To convince them I was a good guy, I said I was open to working the “Assignments” (eight three-to-five-page papers) around tests in their other classes. All they had to do was say something.

It was advisable, I said, that their writing be based on “things that involve you the most deeply” rather than having everyone write about “My Favorite Sister,” “My Father’s Neckties: A Dilemma in Taste” or “What I Think About 3.5 Beer in My More Sober Moments.”

Writing about things close to them – and nothing was closer to a freshman than beer – would make the process more “absorbing and pleasurable.”

Writing wasn’t passive, I said, and while I might inspire them, “there was no chance you will be lectured into a good writer.” True dat.

There’d be “No tests, final, and no other external inducements” to develop what I said “amounts to artificial propping or willpower.” The semester would end with a three-week, independent work break — one in which they’d do “a full-rig, direly equipped research paper.”
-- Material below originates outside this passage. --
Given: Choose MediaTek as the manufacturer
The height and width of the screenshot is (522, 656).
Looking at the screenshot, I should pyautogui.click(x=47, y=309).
I have no idea what “full-rig, direly equipped” meant and I can only guess what they thought. There was no Google then.

Under “Physical Requirements,” I wanted double-spaced typing with “reasonable margins all around. I will make nasty, chilling comments if you turn in papers with three-inch margins. We are not writing wedding invitations!”

Indeed, this was a shotgun marriage of unsuspecting students and a rookie teacher.

Grades on papers would be “accurate” and “responsible,” I promised, but could also be wielded as motivators. “I will attempt all devious means of having you like to write,” I warned, underlining for emphasis.

Largely unsupervised, I was free to say anything.

Under “Dog,” I explained that Puppy, my loyal companion, was “available for rental as a watchdog, party clown, confidant, model of natural beauty and loyalty.” She was also a mutt, I explained, which led me to conclude that “Universal pot luck always beats smug pedigree in the poker game of life.”

I defined “Plagiarism” as “Cheating, that is. Dirty stuff. Unfair play” and confided that I’d once paid someone to write a philosophy paper and deeply regretted it.

“I came from the famous Knopf family … of private investigators, confidence men, spies, assassins, psychiatrists and IRS investigators,” I said, and it was silly to cheat. “I have undercover men and informers who peer into dorm suites … inconspicuous and in sheer disguise.”

Today, they’d be “operatives” or “assets on the ground.”

I wasn’t done. “You have to get up pretty early in the morning to fool me,” I said, quoting my father. “I have poisoned three unfaithful wives.”

OK, so I exaggerated. It was only one.

But isn’t freshman composition about persuasion, descriptive language and rhetorical devices such as hyperbole? I was leading by example, and I can only guess if my students were following.